◆ **EXTRACT**:
******************************

Cultural Due Diligence during Mergers & Acquisitions
Whenever two companies merge, or when one acquires another it often seems as if we are witnessing one game played under two sets of rules. Often both sides maintain that their rules - their values, persuasions and ways of doing things - are the only correct ones effectively to further the cause. What follows is misunderstanding, conflict, a drop in performance and a loss of competitiveness in the new venture. A Cultural Clash.
Whether two teams from two organisational cultures will spark a culture clash or reach the desired successful outcome is not a matter of how different or similar their cultures are, but how their integration is managed.
Our Cultural Integration programmes offer the tools needed to turn cultural differences to your advantage, not become a hindrance or setback en route to synergy. The toolkit includes:
- M&A counterparts' Organisational Culture analysis
- Identifying potential merger risks based on this analysis
- Interactive seminars to raise “cultural awareness”

******************************

Stored data:

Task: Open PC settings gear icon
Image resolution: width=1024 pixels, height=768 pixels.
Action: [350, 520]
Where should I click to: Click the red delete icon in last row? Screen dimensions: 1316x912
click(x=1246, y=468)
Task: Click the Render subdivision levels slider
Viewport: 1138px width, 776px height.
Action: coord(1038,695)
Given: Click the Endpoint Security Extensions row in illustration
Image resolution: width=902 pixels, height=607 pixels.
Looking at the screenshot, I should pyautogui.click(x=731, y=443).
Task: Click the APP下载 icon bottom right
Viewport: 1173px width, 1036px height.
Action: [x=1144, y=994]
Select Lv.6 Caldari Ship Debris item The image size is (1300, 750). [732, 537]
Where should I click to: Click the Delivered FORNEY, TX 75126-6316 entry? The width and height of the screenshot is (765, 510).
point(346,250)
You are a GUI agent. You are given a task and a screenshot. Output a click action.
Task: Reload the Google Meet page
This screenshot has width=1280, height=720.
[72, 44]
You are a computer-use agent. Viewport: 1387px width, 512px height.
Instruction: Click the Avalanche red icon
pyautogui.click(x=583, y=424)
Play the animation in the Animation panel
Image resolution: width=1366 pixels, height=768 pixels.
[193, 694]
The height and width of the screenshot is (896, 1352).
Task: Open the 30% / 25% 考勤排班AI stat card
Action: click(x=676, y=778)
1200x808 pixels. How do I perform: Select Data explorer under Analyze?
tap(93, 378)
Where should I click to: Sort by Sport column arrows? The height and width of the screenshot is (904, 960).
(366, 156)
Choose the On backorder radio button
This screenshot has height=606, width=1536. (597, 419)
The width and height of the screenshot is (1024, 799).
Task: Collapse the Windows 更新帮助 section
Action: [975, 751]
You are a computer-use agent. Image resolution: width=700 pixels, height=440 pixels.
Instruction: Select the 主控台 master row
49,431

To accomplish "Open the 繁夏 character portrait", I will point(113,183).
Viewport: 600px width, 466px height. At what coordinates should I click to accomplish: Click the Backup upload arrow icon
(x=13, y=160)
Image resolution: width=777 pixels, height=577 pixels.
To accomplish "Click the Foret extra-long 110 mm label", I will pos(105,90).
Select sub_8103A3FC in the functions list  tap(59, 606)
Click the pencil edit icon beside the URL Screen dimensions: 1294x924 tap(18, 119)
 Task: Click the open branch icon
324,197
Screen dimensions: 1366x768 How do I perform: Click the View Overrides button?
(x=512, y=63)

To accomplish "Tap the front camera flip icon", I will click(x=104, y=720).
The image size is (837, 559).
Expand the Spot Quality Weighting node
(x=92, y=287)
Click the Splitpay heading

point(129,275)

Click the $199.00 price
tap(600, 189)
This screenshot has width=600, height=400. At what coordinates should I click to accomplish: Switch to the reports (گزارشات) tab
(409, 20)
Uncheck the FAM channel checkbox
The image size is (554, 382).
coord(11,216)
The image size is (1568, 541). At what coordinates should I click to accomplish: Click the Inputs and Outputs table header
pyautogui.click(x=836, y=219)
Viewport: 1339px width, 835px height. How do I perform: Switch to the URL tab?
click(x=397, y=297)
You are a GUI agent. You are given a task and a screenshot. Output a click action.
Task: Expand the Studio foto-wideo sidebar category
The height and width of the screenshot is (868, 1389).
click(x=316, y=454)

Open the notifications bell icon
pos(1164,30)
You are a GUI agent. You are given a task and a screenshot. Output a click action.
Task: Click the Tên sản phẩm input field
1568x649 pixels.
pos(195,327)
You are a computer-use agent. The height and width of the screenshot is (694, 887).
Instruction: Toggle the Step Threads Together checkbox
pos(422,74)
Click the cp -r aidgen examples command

******************************

◆ **TASKS FOR THIS EXERCISE**:
a) In the text on cultural due diligence during mergers and acquisitions, what decides whether two teams from different organizational cultures spark a culture clash or reach a successful outcome?
b) Continue the text on cultural due diligence during mergers and acquisitions from its final line.

◆ **RESULTS FOR THE EXERCISE**:
a) How their integration is managed decides it, not how different or similar their cultures are.

b)
- Workshops to formulate a joint new organisational culture, with an implementation action plan
When working with international partners we can find clashing styles of communication, planning and organisation, evaluation, or different notions about management and conflict resolution, not just between individuals, but due to cultural differences. Not paying close attention to the influence of national culture on international cooperation is a frequent cause of breakdowns in communication, cooperation and productivity.
National culture is a frame of reference we often use, without realising it. We are only made aware of it in an intercultural situation, where we come up against a system rather different form our own. This can give rise to disorientation, misinterpretation of situations and of information ituací and culminate in our forgoing our original aims and revising our decisions.
The key to overcoming cultural differences, and to success in the international sphere, is intercultural competency, i.e. the ability to work across cultures thanks to understanding discrepancies between own and “alien” communication and working styles.
To improve intercultural cooperation we cover four main areas:
- Country-specific Intercultural training
- General Intercultural training (Cultural Awareness)
- Themed intercultural training and workshops
We conduct our diagnostic and consulting programmes in Czech, German, English or in two languages.
Having conducted an Analysis, we offer comanies a tailored Programme/Seminar. The Programmes/Seminars are grounded in the motivation and measurable personal commitment of all particpants. By doing so we attain greater Programme/Seminar impact and more visible and measurable results.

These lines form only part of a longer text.